For that reason, Joe LaGarde suggested that we use an alternative arrangement. We replaced the two public meetings with more intensive participant observation and interviews at an existing wild rice camp. Joe and Kaelyn coordinated to make sure key community members were able to attend the camp to share their opinions on the protection of wild rice. We participated in three of these rice camps and had the opportunity to interact and interview Anishinaabe elders and others who are involved in disseminating information about wild rice.
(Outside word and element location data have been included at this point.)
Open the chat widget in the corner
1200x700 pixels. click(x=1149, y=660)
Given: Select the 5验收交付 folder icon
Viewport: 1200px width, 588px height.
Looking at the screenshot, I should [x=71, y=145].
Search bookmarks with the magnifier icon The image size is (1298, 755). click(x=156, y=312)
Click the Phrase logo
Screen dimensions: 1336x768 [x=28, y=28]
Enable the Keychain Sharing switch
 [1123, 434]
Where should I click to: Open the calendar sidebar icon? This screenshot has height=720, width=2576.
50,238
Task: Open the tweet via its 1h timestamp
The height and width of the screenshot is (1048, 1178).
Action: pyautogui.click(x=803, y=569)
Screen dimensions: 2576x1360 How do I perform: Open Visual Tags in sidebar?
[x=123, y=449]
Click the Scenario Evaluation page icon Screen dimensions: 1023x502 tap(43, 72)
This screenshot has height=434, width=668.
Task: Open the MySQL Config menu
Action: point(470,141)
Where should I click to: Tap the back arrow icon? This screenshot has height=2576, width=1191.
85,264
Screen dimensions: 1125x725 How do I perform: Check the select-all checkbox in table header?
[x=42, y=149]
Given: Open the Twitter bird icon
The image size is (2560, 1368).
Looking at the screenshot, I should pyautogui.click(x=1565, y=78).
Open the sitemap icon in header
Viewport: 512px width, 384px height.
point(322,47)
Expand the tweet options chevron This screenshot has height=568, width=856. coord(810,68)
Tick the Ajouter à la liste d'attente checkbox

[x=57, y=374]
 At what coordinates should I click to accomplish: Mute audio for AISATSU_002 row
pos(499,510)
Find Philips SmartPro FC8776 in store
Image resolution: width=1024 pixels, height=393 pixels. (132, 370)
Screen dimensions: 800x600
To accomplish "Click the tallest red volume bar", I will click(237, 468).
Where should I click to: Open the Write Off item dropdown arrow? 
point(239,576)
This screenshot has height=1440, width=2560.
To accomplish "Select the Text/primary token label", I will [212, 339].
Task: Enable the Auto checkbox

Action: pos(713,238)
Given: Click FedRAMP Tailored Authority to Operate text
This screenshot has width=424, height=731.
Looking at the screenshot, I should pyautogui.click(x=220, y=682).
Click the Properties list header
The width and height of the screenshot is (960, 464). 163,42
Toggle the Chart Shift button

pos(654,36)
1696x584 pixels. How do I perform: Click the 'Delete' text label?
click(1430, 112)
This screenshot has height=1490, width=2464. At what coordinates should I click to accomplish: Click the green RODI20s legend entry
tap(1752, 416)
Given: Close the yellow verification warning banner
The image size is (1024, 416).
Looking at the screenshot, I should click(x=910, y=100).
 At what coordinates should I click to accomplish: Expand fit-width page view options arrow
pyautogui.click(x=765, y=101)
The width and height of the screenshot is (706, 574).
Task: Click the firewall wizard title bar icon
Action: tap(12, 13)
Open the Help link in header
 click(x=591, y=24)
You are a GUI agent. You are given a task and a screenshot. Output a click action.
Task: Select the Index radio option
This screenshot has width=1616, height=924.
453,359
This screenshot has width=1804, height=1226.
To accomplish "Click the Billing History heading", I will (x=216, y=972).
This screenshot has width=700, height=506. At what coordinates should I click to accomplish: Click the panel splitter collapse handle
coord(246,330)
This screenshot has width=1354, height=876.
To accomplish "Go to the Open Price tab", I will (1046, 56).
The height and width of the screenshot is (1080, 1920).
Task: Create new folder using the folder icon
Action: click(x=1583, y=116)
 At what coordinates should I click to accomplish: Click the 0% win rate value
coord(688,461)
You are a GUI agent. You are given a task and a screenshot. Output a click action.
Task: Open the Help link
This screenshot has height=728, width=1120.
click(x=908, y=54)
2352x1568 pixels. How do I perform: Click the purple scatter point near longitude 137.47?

Before the grant officially started, Kaelyn made four trips up to the Anishinaabe reservation accumulating information and making contacts in the community. She also attended the wild rice camps in 2004, 2005, and 2007. At these camps she talked with many people about wild rice, and participated in the actual ricing and processing. Kaelyn also made a special trip in August 2005 (12-16th) that was devoted to interviewing Anishinaabe about their thoughts on wild rice. During that trip, she attended a powwow to interview powwow participants about wild rice.
Educational & Outreach Activities
Stiles, Kaelyn, Ozlem Altiok and Michael M. Bell. (Under Review) The Ghosts of Taste: Food and the Politics of Authenticity. Submitted to Sociologia Ruralis. (Upon request, a copy of this paper in its final form as accepted for publication will be forwarded.)
We talked with many members of the Anishinaabe community about wild rice. The project contributed to the political momentum of the wild rice issue and several important pieces of legislation were passed during the project’s duration. The project’s support of the wild rice camps increased the understanding of the issue for the Anishinaabe who attended these camps. It also contributed to our understanding of the importance of spirituality and cultural sensitivity with respect to the dialog about genetic engineering and intellectual property. In the future, understanding the spiritual dimension of wild rice for the Anishinaabe could change the way we think about cross cultural ethics and spirituality in intellectual property rights cases.
There was no concrete economic analysis done of the costs/ benefits of protecting wild rice from hybridization or genetic engineering.
There were no direct changes in farmer adoption of growing cultivated rice or changes in the policy decisions about the advertisement or sale of wild rice due to this project.
Areas needing additional study
More culturally appropriate outreach to the Anishinaabe, paddy rice growers, and the University of Minnesota researchers is needed to bring these perspectives together regarding both what has happened historically with wild rice, as well as potential solutions for the future.
We talked at the last wild rice camp about creating cultural sensitivity review boards at research institutions that would be trained to protect cultural traditions and spirituality that might otherwise get overlooked by human subjects review boards.